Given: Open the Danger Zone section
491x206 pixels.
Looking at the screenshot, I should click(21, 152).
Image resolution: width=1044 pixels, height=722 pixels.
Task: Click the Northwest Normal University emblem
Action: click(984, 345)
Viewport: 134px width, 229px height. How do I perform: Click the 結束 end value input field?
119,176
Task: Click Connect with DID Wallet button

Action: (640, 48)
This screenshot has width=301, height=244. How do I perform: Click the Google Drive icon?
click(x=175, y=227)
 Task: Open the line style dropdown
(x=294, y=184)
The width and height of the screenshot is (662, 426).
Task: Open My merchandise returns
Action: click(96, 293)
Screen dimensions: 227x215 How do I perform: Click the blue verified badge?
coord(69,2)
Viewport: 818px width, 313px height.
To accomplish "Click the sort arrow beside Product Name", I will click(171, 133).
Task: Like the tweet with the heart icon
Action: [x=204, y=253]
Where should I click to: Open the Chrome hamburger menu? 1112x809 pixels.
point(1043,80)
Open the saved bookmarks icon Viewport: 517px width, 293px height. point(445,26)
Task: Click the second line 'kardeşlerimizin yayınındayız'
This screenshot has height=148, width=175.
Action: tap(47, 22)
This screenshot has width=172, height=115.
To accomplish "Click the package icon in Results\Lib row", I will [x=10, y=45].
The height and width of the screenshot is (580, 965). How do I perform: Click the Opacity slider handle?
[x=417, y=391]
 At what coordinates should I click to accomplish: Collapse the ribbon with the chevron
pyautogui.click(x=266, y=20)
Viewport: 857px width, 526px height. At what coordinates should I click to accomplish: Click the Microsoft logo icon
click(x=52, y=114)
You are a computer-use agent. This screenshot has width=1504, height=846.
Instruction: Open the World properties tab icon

====================

> **Work order**: Hand back the material above in full, exactly as written.

> **Task solution**:
Given: Open the Danger Zone section
491x206 pixels.
Looking at the screenshot, I should click(21, 152).
Image resolution: width=1044 pixels, height=722 pixels.
Task: Click the Northwest Normal University emblem
Action: click(984, 345)
Viewport: 134px width, 229px height. How do I perform: Click the 結束 end value input field?
119,176
Task: Click Connect with DID Wallet button

Action: (640, 48)
This screenshot has width=301, height=244. How do I perform: Click the Google Drive icon?
click(x=175, y=227)
 Task: Open the line style dropdown
(x=294, y=184)
The width and height of the screenshot is (662, 426).
Task: Open My merchandise returns
Action: click(96, 293)
Screen dimensions: 227x215 How do I perform: Click the blue verified badge?
coord(69,2)
Viewport: 818px width, 313px height.
To accomplish "Click the sort arrow beside Product Name", I will click(171, 133).
Task: Like the tweet with the heart icon
Action: [x=204, y=253]
Where should I click to: Open the Chrome hamburger menu? 1112x809 pixels.
point(1043,80)
Open the saved bookmarks icon Viewport: 517px width, 293px height. point(445,26)
Task: Click the second line 'kardeşlerimizin yayınındayız'
This screenshot has height=148, width=175.
Action: tap(47, 22)
This screenshot has width=172, height=115.
To accomplish "Click the package icon in Results\Lib row", I will [x=10, y=45].
The height and width of the screenshot is (580, 965). How do I perform: Click the Opacity slider handle?
[x=417, y=391]
 At what coordinates should I click to accomplish: Collapse the ribbon with the chevron
pyautogui.click(x=266, y=20)
Viewport: 857px width, 526px height. At what coordinates should I click to accomplish: Click the Microsoft logo icon
click(x=52, y=114)
You are a computer-use agent. This screenshot has width=1504, height=846.
Instruction: Open the World properties tab icon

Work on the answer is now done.